Restless Leg Syndrome
  • What is Restless Leg Syndrome?

    People with RLS (restless leg syndrome) often have a hard time describing what it feels like.  It’s often a tingling, prickling or burning sensation, sometimes painful which becomes worse when sitting or lying still.  It can be temporary relieved then you walk or move your legs.  The urge to move your legs grows worse at night and eases in the morning.

     

    A related problem is periodic limb movements where your leg muscles tighten or flex while you are still.  This can happen while you are awake or when sleeping and may be out of your control.

  • Symptoms of Restless Leg Syndrome

     

    If you answer yes to any of these questions, you may have RLS:

    • Do you have an urge to move your legs?
    • Does this get worse when you’re at rest?
    • Do you have uncomfortable sensations in your legs (especially at night)?
    • Do your legs feel better when you walk or move them?
    • Are these feelings worse (or occur only) in the evening or at night?

     

  • Tests for Restless Leg Syndrome

    An overnight sleep study (called a polysomnogram) may be done but this test is not usually needed to detect RLS.  Your doctor may want to do blood tests, including measuring iron.

     

  • Treatments for Restless Leg Syndrome

    Regular exercise may help restless legs, along with reducing caffeinated drinks, alcohol use and smoking.  Keeping mentally active while sitting down can help and if restless legs do occur, try walking, massaging your legs or soaking in a hot tub.

     

    There are many medications on the market that treat RLS.  The most common ones replace a chemical in the brain called dopamine.  Other medications used are sleeping pills, narcotic pain killers and some anti-seizure medication.

Central Sleep Apnea
  • What is Central Sleep Apnea

    Central sleep apnea is a breathing disorder that causes your body to decrease or stop the effort of breathing during sleep.  It occurs in an off-and-on cycle and is a result of a problem in the brain or heart.

     

    The problem with CSA is that the brain and heart move an abnormal amount of air into your lungs.  It differs from obstructive sleep apnea (OSA) in that it’s not caused by a blockage of your airway.
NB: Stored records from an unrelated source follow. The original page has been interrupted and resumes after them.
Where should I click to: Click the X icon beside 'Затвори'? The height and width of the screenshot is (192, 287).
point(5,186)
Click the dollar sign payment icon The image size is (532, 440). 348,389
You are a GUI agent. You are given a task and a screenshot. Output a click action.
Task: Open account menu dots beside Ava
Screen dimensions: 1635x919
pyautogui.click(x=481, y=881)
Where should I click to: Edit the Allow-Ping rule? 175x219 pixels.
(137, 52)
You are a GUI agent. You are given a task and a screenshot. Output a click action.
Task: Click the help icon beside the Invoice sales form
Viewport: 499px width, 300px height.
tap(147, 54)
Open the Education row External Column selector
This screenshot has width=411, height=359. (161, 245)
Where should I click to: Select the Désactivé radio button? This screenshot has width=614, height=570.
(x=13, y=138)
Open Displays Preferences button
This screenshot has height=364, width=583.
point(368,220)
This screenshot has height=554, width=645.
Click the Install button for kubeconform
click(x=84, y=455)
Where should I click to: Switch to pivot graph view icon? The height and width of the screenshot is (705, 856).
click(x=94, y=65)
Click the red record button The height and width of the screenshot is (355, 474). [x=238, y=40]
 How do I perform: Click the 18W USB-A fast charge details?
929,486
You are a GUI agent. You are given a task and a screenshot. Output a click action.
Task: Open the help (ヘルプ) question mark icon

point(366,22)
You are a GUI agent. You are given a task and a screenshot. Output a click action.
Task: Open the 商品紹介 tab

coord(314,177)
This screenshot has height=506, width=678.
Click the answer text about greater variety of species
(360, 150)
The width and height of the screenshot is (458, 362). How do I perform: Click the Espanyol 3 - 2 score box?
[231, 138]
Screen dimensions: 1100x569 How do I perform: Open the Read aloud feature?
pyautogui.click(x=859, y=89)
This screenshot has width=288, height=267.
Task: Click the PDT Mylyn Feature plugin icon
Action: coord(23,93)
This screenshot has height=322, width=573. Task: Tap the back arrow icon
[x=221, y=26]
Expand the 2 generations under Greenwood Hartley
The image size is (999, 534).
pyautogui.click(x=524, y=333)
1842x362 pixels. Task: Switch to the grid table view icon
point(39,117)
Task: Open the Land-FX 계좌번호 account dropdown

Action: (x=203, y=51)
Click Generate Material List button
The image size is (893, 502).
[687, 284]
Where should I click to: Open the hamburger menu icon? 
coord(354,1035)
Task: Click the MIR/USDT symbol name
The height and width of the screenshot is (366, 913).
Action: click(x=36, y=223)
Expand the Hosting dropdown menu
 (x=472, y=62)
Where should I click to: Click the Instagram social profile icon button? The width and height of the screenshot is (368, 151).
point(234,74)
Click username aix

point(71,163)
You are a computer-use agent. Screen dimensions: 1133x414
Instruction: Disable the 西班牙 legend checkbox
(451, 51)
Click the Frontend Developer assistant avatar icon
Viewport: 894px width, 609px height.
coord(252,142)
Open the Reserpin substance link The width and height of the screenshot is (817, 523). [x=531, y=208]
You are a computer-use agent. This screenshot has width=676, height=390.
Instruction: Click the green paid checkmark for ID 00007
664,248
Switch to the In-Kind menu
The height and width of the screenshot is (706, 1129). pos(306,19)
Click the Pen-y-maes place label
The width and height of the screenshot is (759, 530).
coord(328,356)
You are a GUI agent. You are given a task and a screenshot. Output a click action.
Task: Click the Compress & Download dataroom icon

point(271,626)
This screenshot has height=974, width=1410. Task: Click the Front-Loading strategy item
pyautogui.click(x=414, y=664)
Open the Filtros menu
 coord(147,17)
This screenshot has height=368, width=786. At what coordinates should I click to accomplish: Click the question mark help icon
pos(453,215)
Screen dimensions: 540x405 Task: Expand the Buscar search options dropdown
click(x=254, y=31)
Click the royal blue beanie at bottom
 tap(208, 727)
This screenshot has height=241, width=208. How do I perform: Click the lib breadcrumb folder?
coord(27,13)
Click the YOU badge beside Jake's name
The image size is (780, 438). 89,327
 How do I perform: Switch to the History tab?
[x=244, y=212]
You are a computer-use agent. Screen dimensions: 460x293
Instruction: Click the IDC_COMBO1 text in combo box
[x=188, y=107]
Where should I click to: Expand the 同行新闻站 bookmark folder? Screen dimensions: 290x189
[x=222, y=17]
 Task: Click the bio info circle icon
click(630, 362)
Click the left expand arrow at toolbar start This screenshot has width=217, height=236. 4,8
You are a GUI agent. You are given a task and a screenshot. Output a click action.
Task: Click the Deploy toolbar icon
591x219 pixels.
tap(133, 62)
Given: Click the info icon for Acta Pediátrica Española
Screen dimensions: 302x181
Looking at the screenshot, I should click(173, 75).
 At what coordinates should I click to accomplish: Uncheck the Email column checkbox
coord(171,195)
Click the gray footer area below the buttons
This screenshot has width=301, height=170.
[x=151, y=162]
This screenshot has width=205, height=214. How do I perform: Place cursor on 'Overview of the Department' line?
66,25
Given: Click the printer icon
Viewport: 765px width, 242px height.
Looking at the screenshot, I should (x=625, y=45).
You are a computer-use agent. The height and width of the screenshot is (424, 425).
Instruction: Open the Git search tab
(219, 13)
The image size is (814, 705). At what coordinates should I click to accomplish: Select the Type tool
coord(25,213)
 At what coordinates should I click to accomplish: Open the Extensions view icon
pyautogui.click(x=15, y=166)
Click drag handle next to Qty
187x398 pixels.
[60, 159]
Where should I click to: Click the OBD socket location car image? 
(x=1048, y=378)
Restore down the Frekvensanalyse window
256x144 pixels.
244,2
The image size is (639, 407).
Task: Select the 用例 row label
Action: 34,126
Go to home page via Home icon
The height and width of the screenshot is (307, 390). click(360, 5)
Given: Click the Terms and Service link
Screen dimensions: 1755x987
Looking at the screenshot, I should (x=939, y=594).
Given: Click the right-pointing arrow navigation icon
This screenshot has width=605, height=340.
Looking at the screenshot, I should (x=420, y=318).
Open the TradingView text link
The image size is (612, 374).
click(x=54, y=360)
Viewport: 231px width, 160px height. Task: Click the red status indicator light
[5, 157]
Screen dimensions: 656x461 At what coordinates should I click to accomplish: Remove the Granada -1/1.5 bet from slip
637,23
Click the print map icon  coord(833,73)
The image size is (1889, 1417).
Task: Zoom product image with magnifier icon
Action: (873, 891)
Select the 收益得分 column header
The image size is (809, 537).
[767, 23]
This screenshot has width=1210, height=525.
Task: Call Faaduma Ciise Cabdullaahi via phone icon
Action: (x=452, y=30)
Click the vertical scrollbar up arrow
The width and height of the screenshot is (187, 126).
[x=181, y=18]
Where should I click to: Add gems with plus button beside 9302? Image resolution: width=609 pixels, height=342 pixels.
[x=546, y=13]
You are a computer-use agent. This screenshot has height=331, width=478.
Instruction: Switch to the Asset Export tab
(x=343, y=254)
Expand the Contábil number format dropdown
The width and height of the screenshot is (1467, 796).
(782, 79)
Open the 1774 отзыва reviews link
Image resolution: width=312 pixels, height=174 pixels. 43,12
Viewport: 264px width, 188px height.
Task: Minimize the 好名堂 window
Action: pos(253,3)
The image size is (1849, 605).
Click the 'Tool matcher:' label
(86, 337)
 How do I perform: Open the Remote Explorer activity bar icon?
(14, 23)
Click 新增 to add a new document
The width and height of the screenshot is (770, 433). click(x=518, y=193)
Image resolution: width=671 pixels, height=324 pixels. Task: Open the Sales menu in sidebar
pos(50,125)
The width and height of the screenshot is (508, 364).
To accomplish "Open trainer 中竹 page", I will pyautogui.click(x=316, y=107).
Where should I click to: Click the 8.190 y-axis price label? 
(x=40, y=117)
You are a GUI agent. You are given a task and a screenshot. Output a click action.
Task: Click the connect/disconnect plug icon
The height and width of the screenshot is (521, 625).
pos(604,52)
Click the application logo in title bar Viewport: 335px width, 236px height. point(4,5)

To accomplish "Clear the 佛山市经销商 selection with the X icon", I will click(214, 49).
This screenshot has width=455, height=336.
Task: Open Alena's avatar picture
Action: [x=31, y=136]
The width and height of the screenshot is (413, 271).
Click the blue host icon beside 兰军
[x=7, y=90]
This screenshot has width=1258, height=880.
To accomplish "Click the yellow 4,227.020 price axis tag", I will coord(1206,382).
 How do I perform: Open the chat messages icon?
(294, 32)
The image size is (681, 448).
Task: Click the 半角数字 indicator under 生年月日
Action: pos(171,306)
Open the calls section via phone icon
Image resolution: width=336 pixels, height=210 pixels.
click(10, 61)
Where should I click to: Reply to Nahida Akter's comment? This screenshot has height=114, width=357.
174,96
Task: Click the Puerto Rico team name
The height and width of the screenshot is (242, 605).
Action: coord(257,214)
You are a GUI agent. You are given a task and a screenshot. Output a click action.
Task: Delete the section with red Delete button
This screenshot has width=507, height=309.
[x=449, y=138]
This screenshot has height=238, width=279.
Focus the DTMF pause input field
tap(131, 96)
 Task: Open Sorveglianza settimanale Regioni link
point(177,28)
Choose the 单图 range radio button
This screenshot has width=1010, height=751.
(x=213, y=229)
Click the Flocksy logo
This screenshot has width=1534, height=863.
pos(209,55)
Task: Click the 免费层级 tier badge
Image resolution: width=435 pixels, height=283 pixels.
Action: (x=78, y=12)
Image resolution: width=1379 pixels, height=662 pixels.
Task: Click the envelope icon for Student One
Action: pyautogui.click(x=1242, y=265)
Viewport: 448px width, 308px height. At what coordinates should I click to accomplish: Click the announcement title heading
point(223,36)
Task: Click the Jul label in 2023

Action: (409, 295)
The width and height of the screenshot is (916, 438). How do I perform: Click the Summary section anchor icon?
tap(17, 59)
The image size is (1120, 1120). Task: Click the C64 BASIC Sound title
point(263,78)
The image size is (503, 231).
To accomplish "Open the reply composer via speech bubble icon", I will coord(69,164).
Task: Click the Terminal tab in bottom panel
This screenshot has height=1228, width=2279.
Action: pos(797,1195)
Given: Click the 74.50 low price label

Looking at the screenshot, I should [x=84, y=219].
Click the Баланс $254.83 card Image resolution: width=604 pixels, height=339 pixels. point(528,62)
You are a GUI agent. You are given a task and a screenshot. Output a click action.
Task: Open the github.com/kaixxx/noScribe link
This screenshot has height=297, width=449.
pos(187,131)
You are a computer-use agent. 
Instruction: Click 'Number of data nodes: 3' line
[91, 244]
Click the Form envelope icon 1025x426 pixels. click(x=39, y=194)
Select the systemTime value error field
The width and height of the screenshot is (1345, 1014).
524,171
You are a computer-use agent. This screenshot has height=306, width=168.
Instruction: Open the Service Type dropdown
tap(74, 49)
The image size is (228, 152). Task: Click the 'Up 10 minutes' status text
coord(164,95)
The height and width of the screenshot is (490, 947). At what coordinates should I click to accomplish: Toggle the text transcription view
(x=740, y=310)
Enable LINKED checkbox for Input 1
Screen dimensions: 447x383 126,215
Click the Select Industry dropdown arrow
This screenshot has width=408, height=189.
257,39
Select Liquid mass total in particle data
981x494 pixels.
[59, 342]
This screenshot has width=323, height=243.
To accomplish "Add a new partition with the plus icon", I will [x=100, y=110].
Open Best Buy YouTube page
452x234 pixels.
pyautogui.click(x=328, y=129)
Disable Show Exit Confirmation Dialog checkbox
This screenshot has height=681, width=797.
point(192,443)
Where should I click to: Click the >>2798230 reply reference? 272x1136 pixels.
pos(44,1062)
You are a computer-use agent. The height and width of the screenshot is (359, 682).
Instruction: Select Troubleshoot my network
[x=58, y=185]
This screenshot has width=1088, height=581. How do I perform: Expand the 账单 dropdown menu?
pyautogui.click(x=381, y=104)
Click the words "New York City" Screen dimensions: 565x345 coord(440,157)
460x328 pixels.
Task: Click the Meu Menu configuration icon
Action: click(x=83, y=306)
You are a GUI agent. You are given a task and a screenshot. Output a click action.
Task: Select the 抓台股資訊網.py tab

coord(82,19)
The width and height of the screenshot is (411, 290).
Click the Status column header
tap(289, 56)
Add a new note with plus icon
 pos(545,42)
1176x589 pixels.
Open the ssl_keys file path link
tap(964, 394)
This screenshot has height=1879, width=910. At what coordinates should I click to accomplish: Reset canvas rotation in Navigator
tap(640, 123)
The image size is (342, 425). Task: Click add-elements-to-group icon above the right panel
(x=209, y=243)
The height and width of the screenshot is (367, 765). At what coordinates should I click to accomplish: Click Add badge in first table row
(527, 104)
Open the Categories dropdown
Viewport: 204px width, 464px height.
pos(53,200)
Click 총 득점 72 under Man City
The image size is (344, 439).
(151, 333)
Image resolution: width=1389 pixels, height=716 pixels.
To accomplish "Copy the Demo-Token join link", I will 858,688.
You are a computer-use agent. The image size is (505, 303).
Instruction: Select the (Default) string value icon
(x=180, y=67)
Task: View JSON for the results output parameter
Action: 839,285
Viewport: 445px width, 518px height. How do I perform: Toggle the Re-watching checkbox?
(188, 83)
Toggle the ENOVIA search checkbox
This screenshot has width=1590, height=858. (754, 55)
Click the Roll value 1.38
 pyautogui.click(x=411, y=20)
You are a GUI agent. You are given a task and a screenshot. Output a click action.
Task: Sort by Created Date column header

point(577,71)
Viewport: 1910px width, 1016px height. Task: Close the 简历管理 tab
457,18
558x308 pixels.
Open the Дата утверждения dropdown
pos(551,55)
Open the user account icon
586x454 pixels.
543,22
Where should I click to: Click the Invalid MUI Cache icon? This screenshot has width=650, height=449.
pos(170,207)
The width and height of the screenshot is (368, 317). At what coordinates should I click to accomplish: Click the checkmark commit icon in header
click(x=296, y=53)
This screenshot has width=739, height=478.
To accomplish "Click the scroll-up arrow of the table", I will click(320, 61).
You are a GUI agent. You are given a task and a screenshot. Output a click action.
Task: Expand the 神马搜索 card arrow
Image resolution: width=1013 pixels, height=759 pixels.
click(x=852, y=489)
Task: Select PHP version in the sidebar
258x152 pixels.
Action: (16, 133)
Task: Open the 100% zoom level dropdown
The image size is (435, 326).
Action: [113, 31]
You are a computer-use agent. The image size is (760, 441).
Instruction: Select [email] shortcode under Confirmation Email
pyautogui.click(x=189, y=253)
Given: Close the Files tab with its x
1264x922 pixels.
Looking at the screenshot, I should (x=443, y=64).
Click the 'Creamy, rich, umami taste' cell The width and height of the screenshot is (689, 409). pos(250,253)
  • Symptoms of Central Sleep Apnea

     

    Most people with CSA have the following problems

    • Disrupted sleep with frequent awakenings
    • Difficulty in falling asleep
    • Daytime sleepiness
    • Other problems
    • Snoring
    • Pauses in breathing
    • Waking up short of breath

     

    A person with CSA is likely to be sleepy during the day and may be sleepy, even after a nap.  You may stop breathing hundreds of times during the night and may not even be aware of it since your body wakes up once you stop breathing.  Your spouse or partner should be able to tell how often you snore and whether or not you stop breathing.

  • Tests for Central Sleep Apnea

    If you have a problem with breathing during your sleep, an overnight sleep study may be required.  Called a polysomnogram, it charts your brain waves, heartbeat, and breathing as you sleep while recording any movement of your arms and legs.  All these things will verify if you have CSA and to what extent.

  • Treatments for Central Sleep Apnea

    Positive airway pressure (PAP) is the treatment most often used for CSA.  PAP is delivered through a mask you wear over your nose and face which gently blows air into the back of your throat.  This flow of air keeps your airway open so you are able to keep breathing and stay asleep.

     

    Of course, the amount of air pressure needed for each person varies so a CPAP study will determine the right level for you.